* Goal of the exercise
Can you render the records below as a numbered list, one line per item, skipping any blank lines and leaving the pictures out?

* Source records
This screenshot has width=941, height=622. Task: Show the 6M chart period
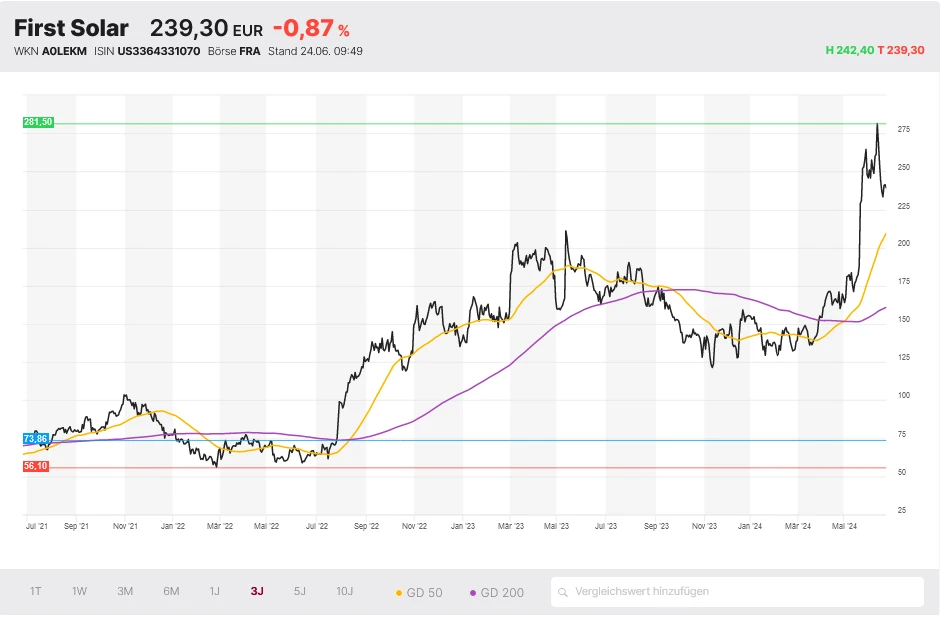(171, 591)
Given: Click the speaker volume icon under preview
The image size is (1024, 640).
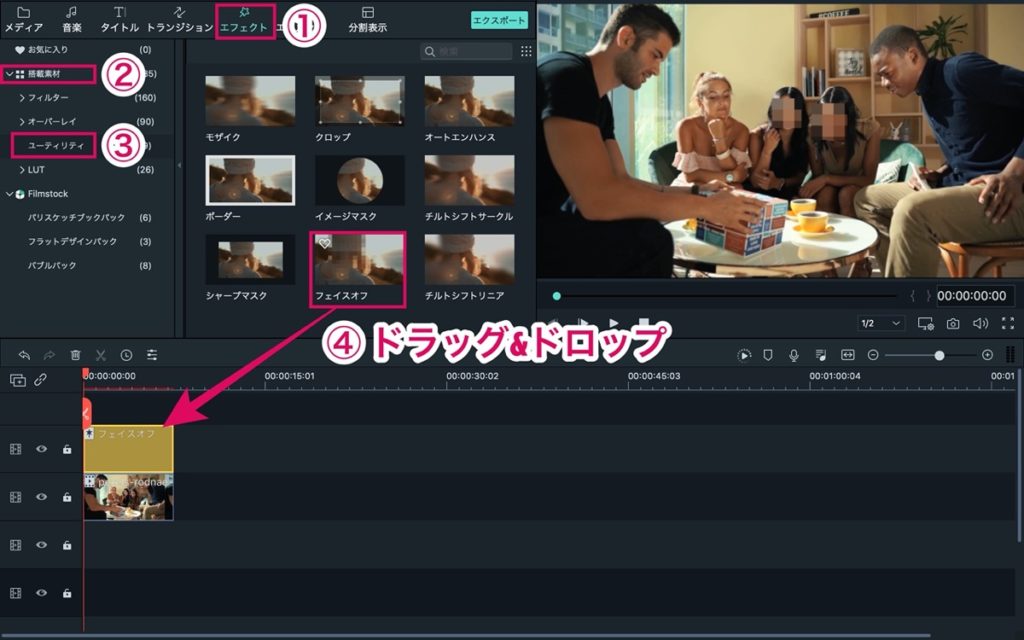Looking at the screenshot, I should [980, 324].
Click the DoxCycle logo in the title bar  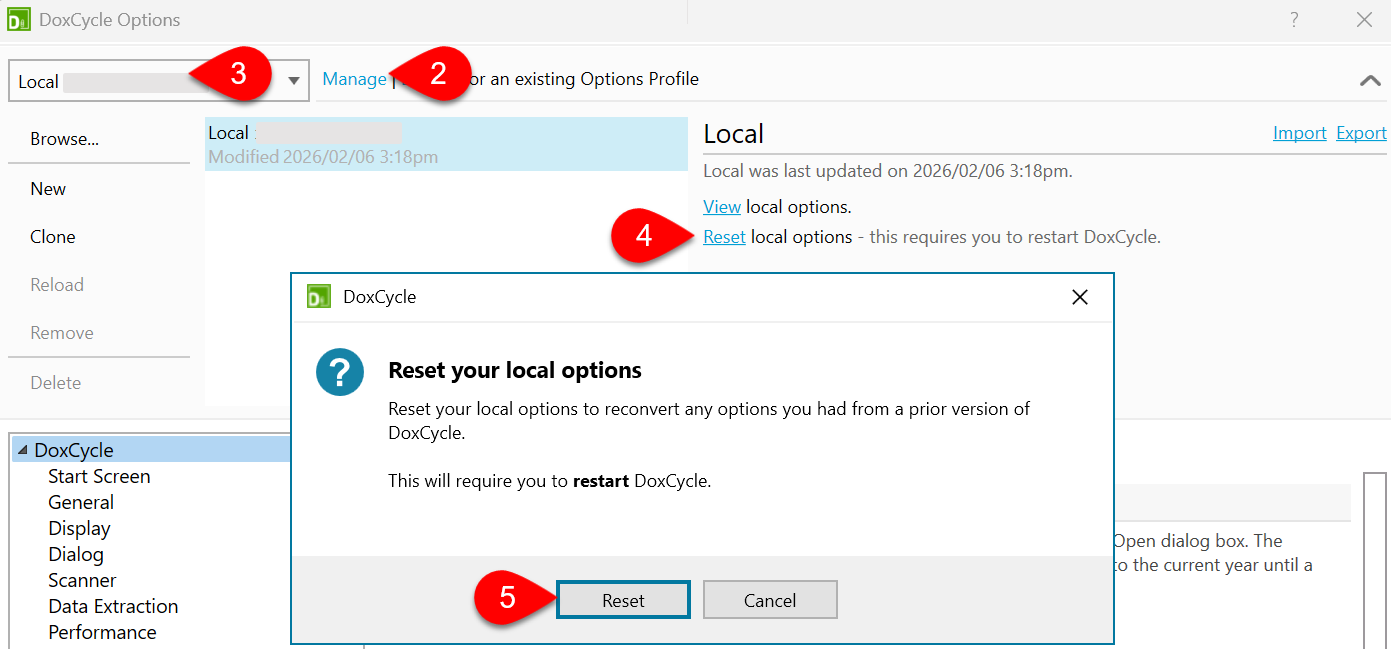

* Complete answer
1. This screenshot has width=941, height=622. Task: Show the 6M chart period
2. (171, 591)
3. Given: Click the speaker volume icon under preview
4. The image size is (1024, 640).
5. Looking at the screenshot, I should [980, 324].
6. Click the DoxCycle logo in the title bar  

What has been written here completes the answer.